Records contained in a dataset:
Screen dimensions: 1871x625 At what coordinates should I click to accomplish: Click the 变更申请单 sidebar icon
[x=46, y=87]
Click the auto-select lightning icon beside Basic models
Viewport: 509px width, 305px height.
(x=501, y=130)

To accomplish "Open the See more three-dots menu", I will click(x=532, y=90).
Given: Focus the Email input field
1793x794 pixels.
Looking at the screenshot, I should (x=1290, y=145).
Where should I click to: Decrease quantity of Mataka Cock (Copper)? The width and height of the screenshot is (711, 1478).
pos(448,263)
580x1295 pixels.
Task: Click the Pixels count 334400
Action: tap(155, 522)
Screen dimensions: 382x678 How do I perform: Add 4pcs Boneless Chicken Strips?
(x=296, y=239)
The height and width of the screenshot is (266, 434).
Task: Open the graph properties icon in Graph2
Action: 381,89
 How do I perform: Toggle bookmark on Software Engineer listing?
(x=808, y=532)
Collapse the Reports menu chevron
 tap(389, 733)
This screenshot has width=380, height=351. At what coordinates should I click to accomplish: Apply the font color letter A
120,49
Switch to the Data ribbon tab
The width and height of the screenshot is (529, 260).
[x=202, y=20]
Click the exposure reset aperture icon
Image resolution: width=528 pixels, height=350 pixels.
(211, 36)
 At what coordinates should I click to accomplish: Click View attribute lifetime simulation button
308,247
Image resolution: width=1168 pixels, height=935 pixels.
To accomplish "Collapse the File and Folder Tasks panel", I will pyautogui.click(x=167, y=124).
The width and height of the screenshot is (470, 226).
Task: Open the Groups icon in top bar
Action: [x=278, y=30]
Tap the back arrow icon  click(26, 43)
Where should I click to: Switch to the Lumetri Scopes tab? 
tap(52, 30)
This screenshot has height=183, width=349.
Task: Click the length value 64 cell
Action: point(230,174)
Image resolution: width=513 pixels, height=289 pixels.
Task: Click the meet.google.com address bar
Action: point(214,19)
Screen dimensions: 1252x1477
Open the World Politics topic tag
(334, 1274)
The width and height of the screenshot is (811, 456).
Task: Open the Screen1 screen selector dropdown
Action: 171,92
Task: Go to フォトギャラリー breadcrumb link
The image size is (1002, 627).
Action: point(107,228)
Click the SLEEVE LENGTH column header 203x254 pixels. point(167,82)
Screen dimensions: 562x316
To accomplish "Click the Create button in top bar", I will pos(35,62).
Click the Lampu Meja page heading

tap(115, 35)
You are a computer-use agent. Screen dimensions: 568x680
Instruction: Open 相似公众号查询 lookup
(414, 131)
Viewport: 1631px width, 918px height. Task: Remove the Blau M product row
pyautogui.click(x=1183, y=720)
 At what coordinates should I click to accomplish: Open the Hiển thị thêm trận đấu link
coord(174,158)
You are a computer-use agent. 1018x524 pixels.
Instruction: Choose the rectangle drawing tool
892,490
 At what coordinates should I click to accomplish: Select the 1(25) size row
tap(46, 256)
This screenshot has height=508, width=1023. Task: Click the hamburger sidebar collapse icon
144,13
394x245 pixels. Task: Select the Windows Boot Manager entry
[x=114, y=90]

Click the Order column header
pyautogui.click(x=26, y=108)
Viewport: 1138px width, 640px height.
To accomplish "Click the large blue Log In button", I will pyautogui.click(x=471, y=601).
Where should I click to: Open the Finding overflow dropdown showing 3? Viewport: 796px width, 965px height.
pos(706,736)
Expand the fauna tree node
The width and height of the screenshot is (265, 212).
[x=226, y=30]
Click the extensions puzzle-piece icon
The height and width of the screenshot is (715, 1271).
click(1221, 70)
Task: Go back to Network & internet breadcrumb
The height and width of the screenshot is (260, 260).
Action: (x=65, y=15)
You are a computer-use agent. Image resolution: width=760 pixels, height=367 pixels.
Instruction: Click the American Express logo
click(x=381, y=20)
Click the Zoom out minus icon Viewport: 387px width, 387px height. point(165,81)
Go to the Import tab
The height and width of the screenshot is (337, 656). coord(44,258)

■ **What you should do**: The records above are to be copied in full, exactly as written.

■ **Result of this exercise**:
Screen dimensions: 1871x625 At what coordinates should I click to accomplish: Click the 变更申请单 sidebar icon
[x=46, y=87]
Click the auto-select lightning icon beside Basic models
Viewport: 509px width, 305px height.
(x=501, y=130)

To accomplish "Open the See more three-dots menu", I will click(x=532, y=90).
Given: Focus the Email input field
1793x794 pixels.
Looking at the screenshot, I should (x=1290, y=145).
Where should I click to: Decrease quantity of Mataka Cock (Copper)? The width and height of the screenshot is (711, 1478).
pos(448,263)
580x1295 pixels.
Task: Click the Pixels count 334400
Action: tap(155, 522)
Screen dimensions: 382x678 How do I perform: Add 4pcs Boneless Chicken Strips?
(x=296, y=239)
The height and width of the screenshot is (266, 434).
Task: Open the graph properties icon in Graph2
Action: 381,89
 How do I perform: Toggle bookmark on Software Engineer listing?
(x=808, y=532)
Collapse the Reports menu chevron
 tap(389, 733)
This screenshot has width=380, height=351. At what coordinates should I click to accomplish: Apply the font color letter A
120,49
Switch to the Data ribbon tab
The width and height of the screenshot is (529, 260).
[x=202, y=20]
Click the exposure reset aperture icon
Image resolution: width=528 pixels, height=350 pixels.
(211, 36)
 At what coordinates should I click to accomplish: Click View attribute lifetime simulation button
308,247
Image resolution: width=1168 pixels, height=935 pixels.
To accomplish "Collapse the File and Folder Tasks panel", I will pyautogui.click(x=167, y=124).
The width and height of the screenshot is (470, 226).
Task: Open the Groups icon in top bar
Action: [x=278, y=30]
Tap the back arrow icon  click(26, 43)
Where should I click to: Switch to the Lumetri Scopes tab? 
tap(52, 30)
This screenshot has height=183, width=349.
Task: Click the length value 64 cell
Action: point(230,174)
Image resolution: width=513 pixels, height=289 pixels.
Task: Click the meet.google.com address bar
Action: point(214,19)
Screen dimensions: 1252x1477
Open the World Politics topic tag
(334, 1274)
The width and height of the screenshot is (811, 456).
Task: Open the Screen1 screen selector dropdown
Action: 171,92
Task: Go to フォトギャラリー breadcrumb link
The image size is (1002, 627).
Action: point(107,228)
Click the SLEEVE LENGTH column header 203x254 pixels. point(167,82)
Screen dimensions: 562x316
To accomplish "Click the Create button in top bar", I will pos(35,62).
Click the Lampu Meja page heading

tap(115, 35)
You are a computer-use agent. Screen dimensions: 568x680
Instruction: Open 相似公众号查询 lookup
(414, 131)
Viewport: 1631px width, 918px height. Task: Remove the Blau M product row
pyautogui.click(x=1183, y=720)
 At what coordinates should I click to accomplish: Open the Hiển thị thêm trận đấu link
coord(174,158)
You are a computer-use agent. 1018x524 pixels.
Instruction: Choose the rectangle drawing tool
892,490
 At what coordinates should I click to accomplish: Select the 1(25) size row
tap(46, 256)
This screenshot has height=508, width=1023. Task: Click the hamburger sidebar collapse icon
144,13
394x245 pixels. Task: Select the Windows Boot Manager entry
[x=114, y=90]

Click the Order column header
pyautogui.click(x=26, y=108)
Viewport: 1138px width, 640px height.
To accomplish "Click the large blue Log In button", I will pyautogui.click(x=471, y=601).
Where should I click to: Open the Finding overflow dropdown showing 3? Viewport: 796px width, 965px height.
pos(706,736)
Expand the fauna tree node
The width and height of the screenshot is (265, 212).
[x=226, y=30]
Click the extensions puzzle-piece icon
The height and width of the screenshot is (715, 1271).
click(1221, 70)
Task: Go back to Network & internet breadcrumb
The height and width of the screenshot is (260, 260).
Action: (x=65, y=15)
You are a computer-use agent. Image resolution: width=760 pixels, height=367 pixels.
Instruction: Click the American Express logo
click(x=381, y=20)
Click the Zoom out minus icon Viewport: 387px width, 387px height. point(165,81)
Go to the Import tab
The height and width of the screenshot is (337, 656). coord(44,258)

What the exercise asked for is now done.